MatchIsTablet "true"
Driver "wacom"
EndSection
Section "InputClass"
Identifier "Wacom USB touchscreen class"
MatchUSBID "056a:*"
MatchDevicePath "/dev/input/event*"
MatchIsTouchscreen "true"
Driver "wacom"
EndSection
Section "InputClass"
Identifier "Wacom USB touchpad class"
MatchUSBID "056a:*"
MatchDevicePath "/dev/input/event*"
MatchIsTouchpad "true"
Driver "wacom"
EndSection
Section "InputClass"
Identifier "Wacom tablet class"
MatchProduct "Wacom|WACOM|PTK-540WL|ISD-V4"
MatchDevicePath "/dev/input/event*"
MatchIsTablet "true"
Driver "wacom"
EndSection
Section "InputClass"
Identifier "Wacom touchscreen class"
MatchProduct "Wacom|WACOM|PTK-540WL|ISD-V4"
MatchDevicePath "/dev/input/event*"
MatchIsTouchscreen "true"
Driver "wacom"
EndSection
Section "InputClass"
Identifier "Wacom touchpad class"
MatchProduct "Wacom|WACOM|PTK-540WL|ISD-V4"
MatchDevicePath "/dev/input/event*"
MatchIsTouchpad "true"
Driver "wacom"
EndSection
# Serial Wacom devices should always be one of tablet, touchscreen, or
# touchpad so we can safely get away with just one match section in
# these cases
Section "InputClass"
Identifier "Wacom PnP device class"
MatchPnPID "WACf*|WCOM*|WACM*|FUJ02e5|FUJ02e7|FUJ02e9"

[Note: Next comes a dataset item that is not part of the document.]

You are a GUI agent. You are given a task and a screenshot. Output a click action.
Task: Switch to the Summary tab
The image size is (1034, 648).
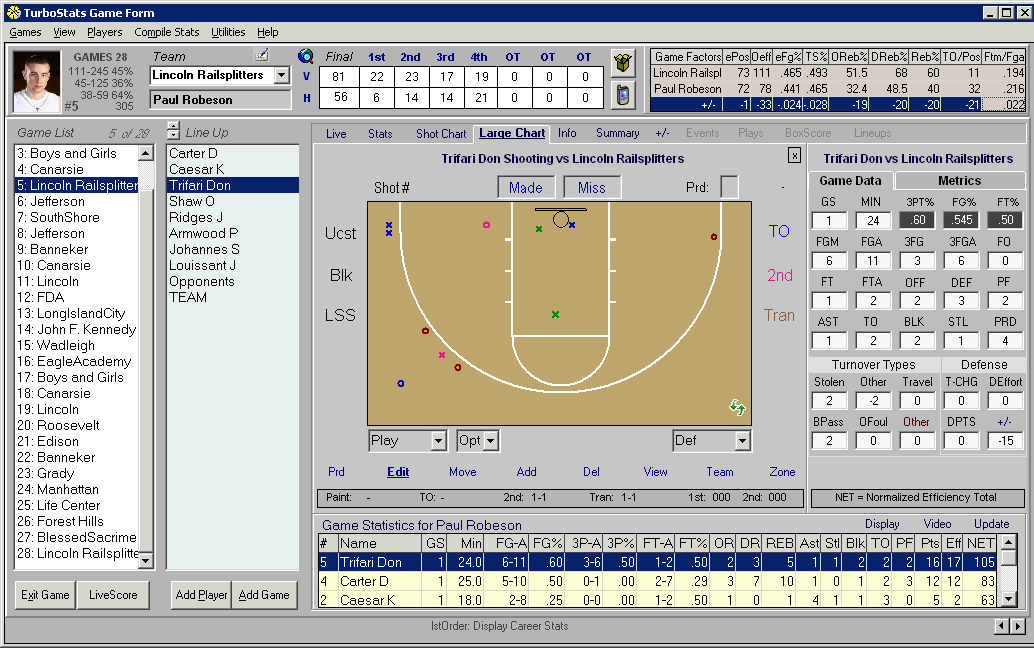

MatchDevicePath "/dev/input/event*"
Driver "wacom"
EndSection
Section "InputClass"
Identifier "Wacom serial class"
MatchProduct "Serial Wacom Tablet"
Driver "wacom"
EndSection
Section "InputClass"
Identifier "Wacom serial class identifiers"
MatchProduct "WACf|FUJ02e5|FUJ02e7|FUJ02e9"
Driver "wacom"
EndSection
I’ll continue reading all and try from the beginning
Sorry, what’s that? how do I eat them? (i’m more a beginner in linux)
That is the standard config yeah, odn’t edit those files, just make new ones in /etc/X11/xorg.conf.d/
like the wiki section i linked to says, you can copy paste the config in there and then edit the part that says ‘relative’ to absolute, and see what that does.
I would be starting with xsetwacom if I were you though. If you can configure your tablet through that, then even if you can’t figure out how to make a permanent configuration, you could just create a script that runs xsetwacom commands one by one to configure your tablet and then run that script on startup.
And you probably do not have the headers installed, but you can check with pacman -Q linux-headers
, if it says not found, then you don’t have them.
Preferiblemente asados con una salsa picante
They may or may not be neede in your case but it won’t hurt having them installed.